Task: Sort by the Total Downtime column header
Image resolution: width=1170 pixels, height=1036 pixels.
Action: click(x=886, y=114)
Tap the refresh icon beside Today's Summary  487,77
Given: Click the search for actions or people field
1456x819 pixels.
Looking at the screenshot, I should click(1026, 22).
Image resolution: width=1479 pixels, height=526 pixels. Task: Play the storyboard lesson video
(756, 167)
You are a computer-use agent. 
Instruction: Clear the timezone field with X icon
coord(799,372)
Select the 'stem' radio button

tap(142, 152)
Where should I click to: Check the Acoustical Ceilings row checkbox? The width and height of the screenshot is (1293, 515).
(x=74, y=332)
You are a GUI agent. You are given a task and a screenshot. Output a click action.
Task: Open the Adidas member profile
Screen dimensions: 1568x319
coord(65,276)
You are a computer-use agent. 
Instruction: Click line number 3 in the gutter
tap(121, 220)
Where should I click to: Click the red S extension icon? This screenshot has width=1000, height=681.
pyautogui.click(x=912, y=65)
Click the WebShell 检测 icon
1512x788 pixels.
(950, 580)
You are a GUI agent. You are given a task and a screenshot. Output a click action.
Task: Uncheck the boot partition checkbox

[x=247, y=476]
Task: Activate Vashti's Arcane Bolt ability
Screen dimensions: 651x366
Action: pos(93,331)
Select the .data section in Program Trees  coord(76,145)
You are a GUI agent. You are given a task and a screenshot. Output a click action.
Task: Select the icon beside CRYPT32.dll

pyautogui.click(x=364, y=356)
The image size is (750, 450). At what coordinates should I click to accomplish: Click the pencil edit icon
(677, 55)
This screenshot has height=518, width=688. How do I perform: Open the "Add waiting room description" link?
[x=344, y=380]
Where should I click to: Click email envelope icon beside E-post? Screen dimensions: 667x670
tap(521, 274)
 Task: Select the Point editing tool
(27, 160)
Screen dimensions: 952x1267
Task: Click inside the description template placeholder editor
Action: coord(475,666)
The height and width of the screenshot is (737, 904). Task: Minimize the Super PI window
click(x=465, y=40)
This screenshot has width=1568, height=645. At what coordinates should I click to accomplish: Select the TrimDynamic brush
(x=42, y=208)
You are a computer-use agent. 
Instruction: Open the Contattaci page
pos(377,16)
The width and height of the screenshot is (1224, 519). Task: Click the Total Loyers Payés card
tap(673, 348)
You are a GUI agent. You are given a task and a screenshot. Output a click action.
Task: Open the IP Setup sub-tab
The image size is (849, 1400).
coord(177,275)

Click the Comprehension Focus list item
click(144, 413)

» What is needed
Each line of the listing is to be duplicated exactly as it appears.

» Result of the task
Task: Sort by the Total Downtime column header
Image resolution: width=1170 pixels, height=1036 pixels.
Action: click(x=886, y=114)
Tap the refresh icon beside Today's Summary  487,77
Given: Click the search for actions or people field
1456x819 pixels.
Looking at the screenshot, I should click(1026, 22).
Image resolution: width=1479 pixels, height=526 pixels. Task: Play the storyboard lesson video
(756, 167)
You are a computer-use agent. 
Instruction: Clear the timezone field with X icon
coord(799,372)
Select the 'stem' radio button

tap(142, 152)
Where should I click to: Check the Acoustical Ceilings row checkbox? The width and height of the screenshot is (1293, 515).
(x=74, y=332)
You are a GUI agent. You are given a task and a screenshot. Output a click action.
Task: Open the Adidas member profile
Screen dimensions: 1568x319
coord(65,276)
You are a computer-use agent. 
Instruction: Click line number 3 in the gutter
tap(121, 220)
Where should I click to: Click the red S extension icon? This screenshot has width=1000, height=681.
pyautogui.click(x=912, y=65)
Click the WebShell 检测 icon
1512x788 pixels.
(950, 580)
You are a GUI agent. You are given a task and a screenshot. Output a click action.
Task: Uncheck the boot partition checkbox

[x=247, y=476]
Task: Activate Vashti's Arcane Bolt ability
Screen dimensions: 651x366
Action: pos(93,331)
Select the .data section in Program Trees  coord(76,145)
You are a GUI agent. You are given a task and a screenshot. Output a click action.
Task: Select the icon beside CRYPT32.dll

pyautogui.click(x=364, y=356)
The image size is (750, 450). At what coordinates should I click to accomplish: Click the pencil edit icon
(677, 55)
This screenshot has height=518, width=688. How do I perform: Open the "Add waiting room description" link?
[x=344, y=380]
Where should I click to: Click email envelope icon beside E-post? Screen dimensions: 667x670
tap(521, 274)
 Task: Select the Point editing tool
(27, 160)
Screen dimensions: 952x1267
Task: Click inside the description template placeholder editor
Action: coord(475,666)
The height and width of the screenshot is (737, 904). Task: Minimize the Super PI window
click(x=465, y=40)
This screenshot has width=1568, height=645. At what coordinates should I click to accomplish: Select the TrimDynamic brush
(x=42, y=208)
You are a computer-use agent. 
Instruction: Open the Contattaci page
pos(377,16)
The width and height of the screenshot is (1224, 519). Task: Click the Total Loyers Payés card
tap(673, 348)
You are a GUI agent. You are given a task and a screenshot. Output a click action.
Task: Open the IP Setup sub-tab
The image size is (849, 1400).
coord(177,275)

Click the Comprehension Focus list item
click(144, 413)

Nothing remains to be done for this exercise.